- _Passage to read_:
— begin —

Listen now! Crystal and I are slowly going to get better as we go I promise. But I like this episode for several reasons, including the discussion of the marvel Chrises, playing Mash, and the ever classy discussion of farts.
So, Listen, rate, review, subscribe, all that fun stuff that so that we know that people like the crazy thing we are creating.
Here is the thing, as someone who tends to have a creative mind, I do not have much time that I am not planning something.
I mean, obviously when I am busy or whatever at work I do my work. But like a damn fungus growing in a soggy swamp land, ideas just seem to continue building and evolving without my full attention.
The best part is coming back to the ideas when you finally have the time to focus and realizing that the idea is already 3/4 of the way formed. Its wonderful.
The only downside that it is kind of like when you have too many apps running on your phone in the background, it drains the battery really fast and everything else tends to run slower.
So lately, I had a new idea for a novel that I had originally wanted to write as a movie but now I am perhaps leaning towards novel but mostly because I have no idea how to write a screenplay. So that idea is percolating in my mind behind this imaginary curtain that I use to separate the things I actually enjoy from the things I have to waste my time on, like working and stuff. I haven't had a chance to revisit my plan and I was starting to get nervous that I would lose all my ideas but then I remembered the last time I planned a novel. It took me two months of just writing crazy backstory that was irrelevant to everything just something I do.

— end —

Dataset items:
— begin —

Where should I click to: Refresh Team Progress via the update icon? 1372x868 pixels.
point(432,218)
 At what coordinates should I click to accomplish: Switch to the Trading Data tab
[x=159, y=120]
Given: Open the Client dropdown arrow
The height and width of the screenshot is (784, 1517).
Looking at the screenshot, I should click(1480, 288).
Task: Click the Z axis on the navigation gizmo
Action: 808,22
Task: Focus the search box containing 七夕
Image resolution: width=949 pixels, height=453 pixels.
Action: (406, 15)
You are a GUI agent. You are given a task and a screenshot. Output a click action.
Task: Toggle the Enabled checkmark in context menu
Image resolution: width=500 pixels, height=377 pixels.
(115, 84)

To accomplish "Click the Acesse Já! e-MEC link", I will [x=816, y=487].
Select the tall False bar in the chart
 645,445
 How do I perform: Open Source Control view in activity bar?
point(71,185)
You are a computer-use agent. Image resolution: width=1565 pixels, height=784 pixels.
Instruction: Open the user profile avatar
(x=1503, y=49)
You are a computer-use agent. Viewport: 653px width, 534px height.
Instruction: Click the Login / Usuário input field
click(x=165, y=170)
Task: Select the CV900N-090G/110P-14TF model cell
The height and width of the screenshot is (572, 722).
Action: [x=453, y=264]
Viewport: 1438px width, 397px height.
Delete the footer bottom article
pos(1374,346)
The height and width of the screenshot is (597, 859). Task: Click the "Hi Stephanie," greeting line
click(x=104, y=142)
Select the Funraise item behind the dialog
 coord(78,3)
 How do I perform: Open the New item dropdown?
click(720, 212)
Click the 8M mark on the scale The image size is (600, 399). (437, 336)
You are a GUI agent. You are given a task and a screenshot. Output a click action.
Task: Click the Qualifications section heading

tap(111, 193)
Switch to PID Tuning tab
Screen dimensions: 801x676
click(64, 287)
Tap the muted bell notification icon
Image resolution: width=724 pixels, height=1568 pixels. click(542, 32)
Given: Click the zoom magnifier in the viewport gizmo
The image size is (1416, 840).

— end —

- _To do_:
Resume the blog post on creative ideas and planning a novel, carrying on after its final sentence. The records are separate material that has no connection to the blog post.

- _Reply to the exercise_:
I do not have the time right now to get into planning. Not for this week at least. I just got onto a new work schedule for a temporary amount of time while I train someone at work, and so I have to work a lot of 12 hour days which sucks but it will be over soon. But I think this Sunday I might dive into the land of planning.
Saturday and Sunday are already destroyed as far as time alone goes, but so far Sunday has absolutely no commitments. I think it may be book planning time.
If anyone out there is a writer and you know any ways to handle this constant planning thing I have going on, please help. I am exhausted enough and as much as I would love to devote all my energy to writing and creating other stuff (cough, podcast will be going up very shortly so get ready to listen to that - Timely Waffle) I have to remember how to do my job until I can train this new person how to do it so I can go back to procrastinating.
How do other creative people do it? How do people focus? How do people divide their minds and manage to remember which words belong in which worlds? I just get so jumbled and messed up. I need a nap. Well, I need to go to bed. I am still hungry but I don't feel like cooking it is so late. This is long. I apologize. Goodnight all!
The very first Timely Waffle Podcast is officially uploaded! It is currently in review by iTunes to be added into its list of things to be available so let us all cross our fingers, and silently rock back and forth as my voice and opinions and inner workings become available to the greater public.
I am aware that that may seem hypocritical as I write here and talk about whatever, but I cannery easily lie and say its not me. People who know my voice will know it IS me. It's time I guess to stop being afraid of people knowing who I am and just make things because I like making them.
It is fun to finally start uploading these. We have 3 recorded (technically 4 I guess, 3 is going to get split) and its been a while since we started. It will be fun (hopefully) to start seeing people listen to our now horribly outdated podcasts.
Creating things is fun. Sharing things is fun. You would think sharing things you created would be fun, however it is also terrifying.
At least its not like we tried to be something we aren't. In episode 1 we do a dinosaur personality test. We aren't breaking through any emotional boundaries here. Just easy going fun.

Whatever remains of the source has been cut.